And then, there's research being done to find out what happens when you remove the vomeronasal organ from female mice. This organ helps the mice to process pheremones, and, when you remove it, the females start acting more like males, especially with regards to sex drives. In fact, they sometimes had difficulty differentiating between male and female mice (something that we can only attribute to the incredibly small balls on the male mice).

So now, thanks to the research being done, we can rest easy. No longer will we wonder what happens when you put make-up directly into the eye of a dolphin. No longer will we be concerned with whether or not hair replacement technology will really work in the long term. And no longer will we be curious as to exactly what it would take to give a female mouse the sex drive of her male counterparts.

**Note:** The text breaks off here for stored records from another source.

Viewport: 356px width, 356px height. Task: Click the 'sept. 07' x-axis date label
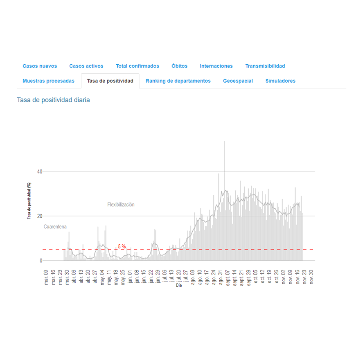pyautogui.click(x=228, y=276)
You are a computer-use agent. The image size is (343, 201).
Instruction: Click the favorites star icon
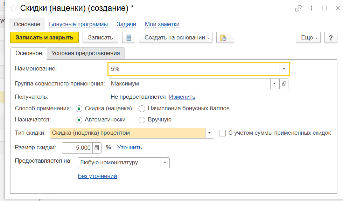[x=14, y=8]
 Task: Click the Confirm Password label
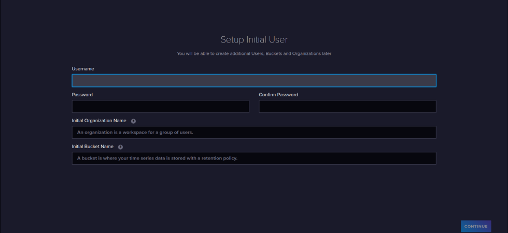click(278, 95)
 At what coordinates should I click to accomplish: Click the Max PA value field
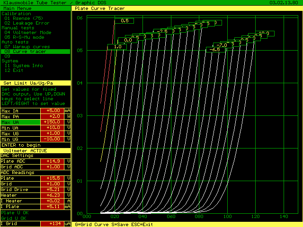click(53, 116)
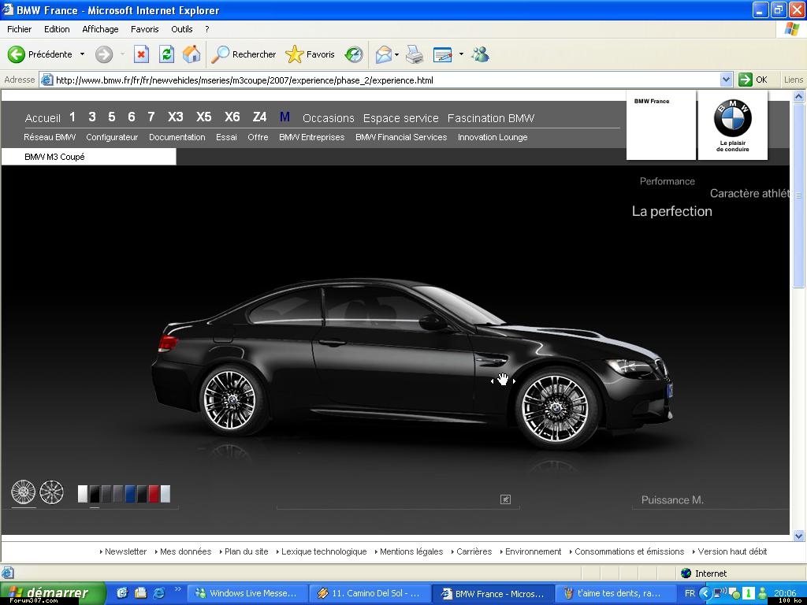
Task: Click the Espace service navigation link
Action: click(x=400, y=118)
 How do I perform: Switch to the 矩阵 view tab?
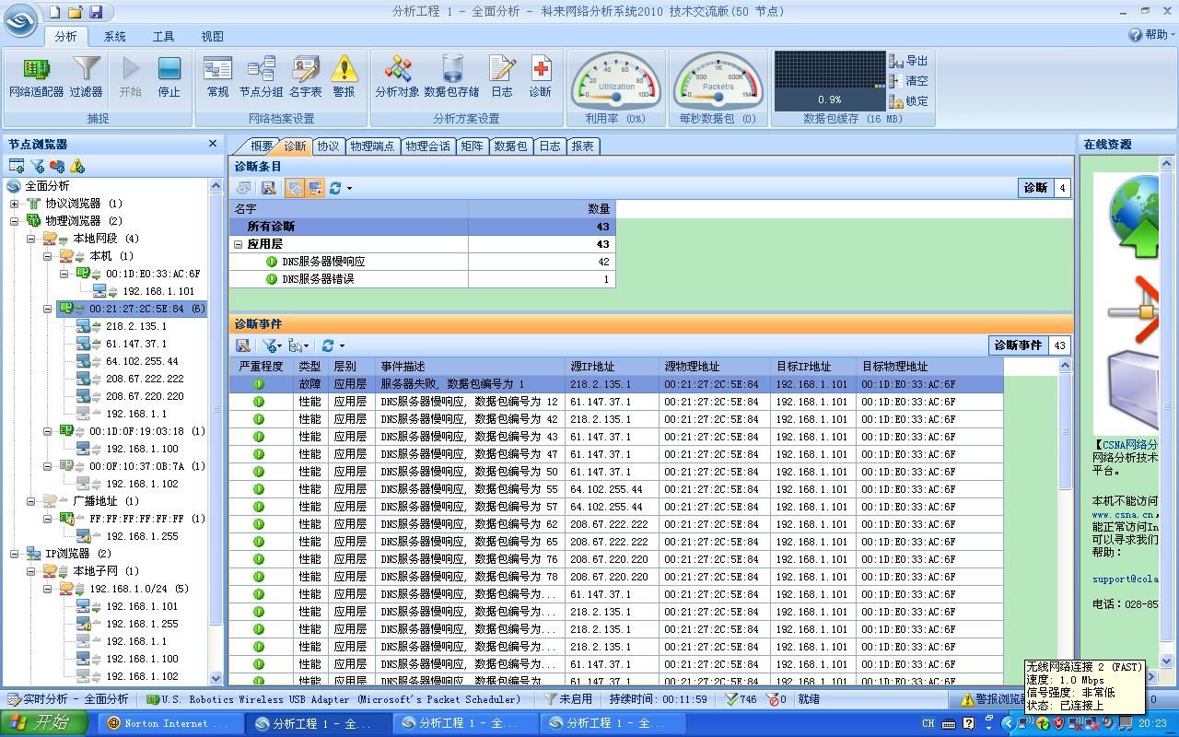[x=472, y=146]
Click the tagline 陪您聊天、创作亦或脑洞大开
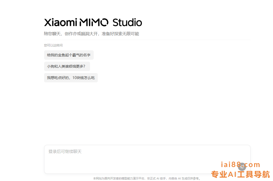The height and width of the screenshot is (181, 273). (71, 34)
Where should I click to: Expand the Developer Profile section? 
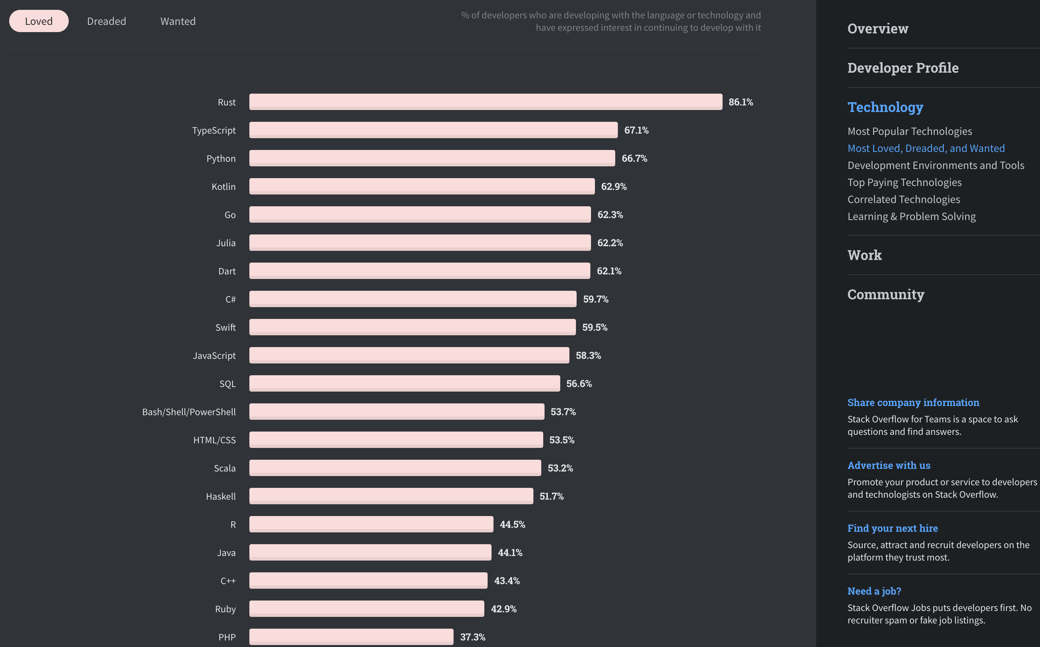(x=903, y=68)
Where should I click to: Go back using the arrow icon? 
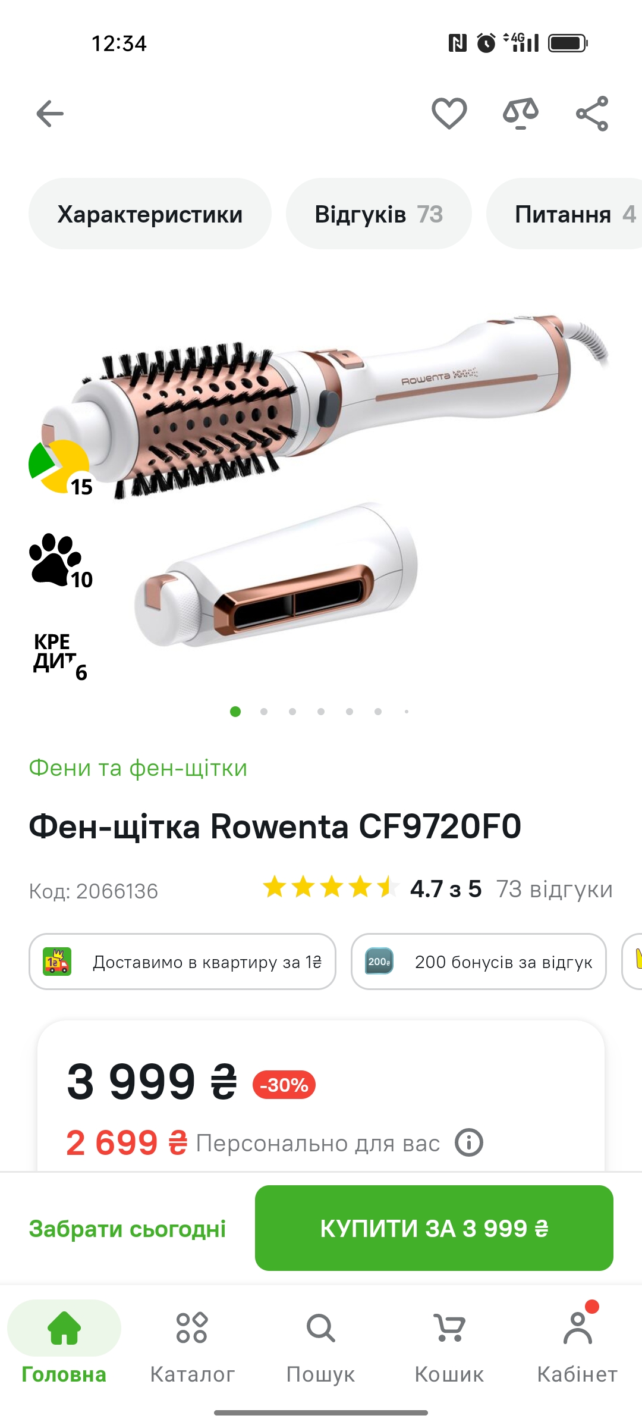[x=50, y=114]
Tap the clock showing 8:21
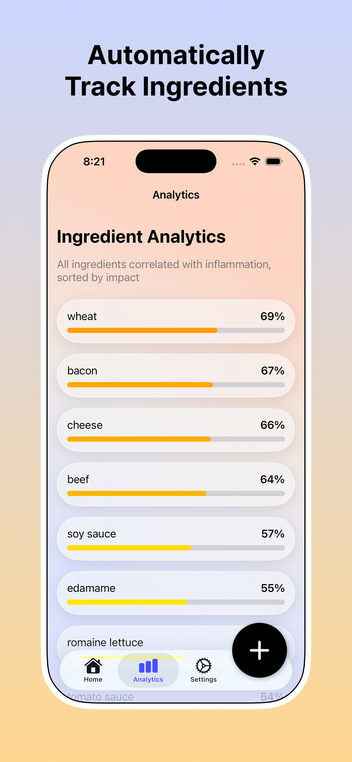Viewport: 352px width, 762px height. click(x=94, y=162)
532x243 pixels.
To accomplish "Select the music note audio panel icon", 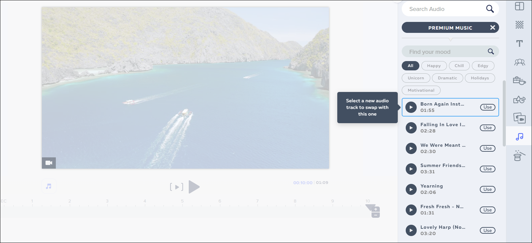I will [519, 136].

Thank heavens for all of that. Of course, now we're starting to wonder if you can use nail clippings from otters to make tiny little armor, and whether or not you can train spiders to weave intricate afghans. Thankfully, we can rest assured that even questions such as these are not outside the realms of certain scientists, who fill their days with government-supported experiments for answers that nobody really wondered that much about, and fill their nights with the most exclusive domestic beers that their livers can handle.

And now we're really wondering why nobody every tried to greenlight "Ernest Goes to the Animal Testing Labs" while Jim Varney was still around. We can just imagine the hilarity now.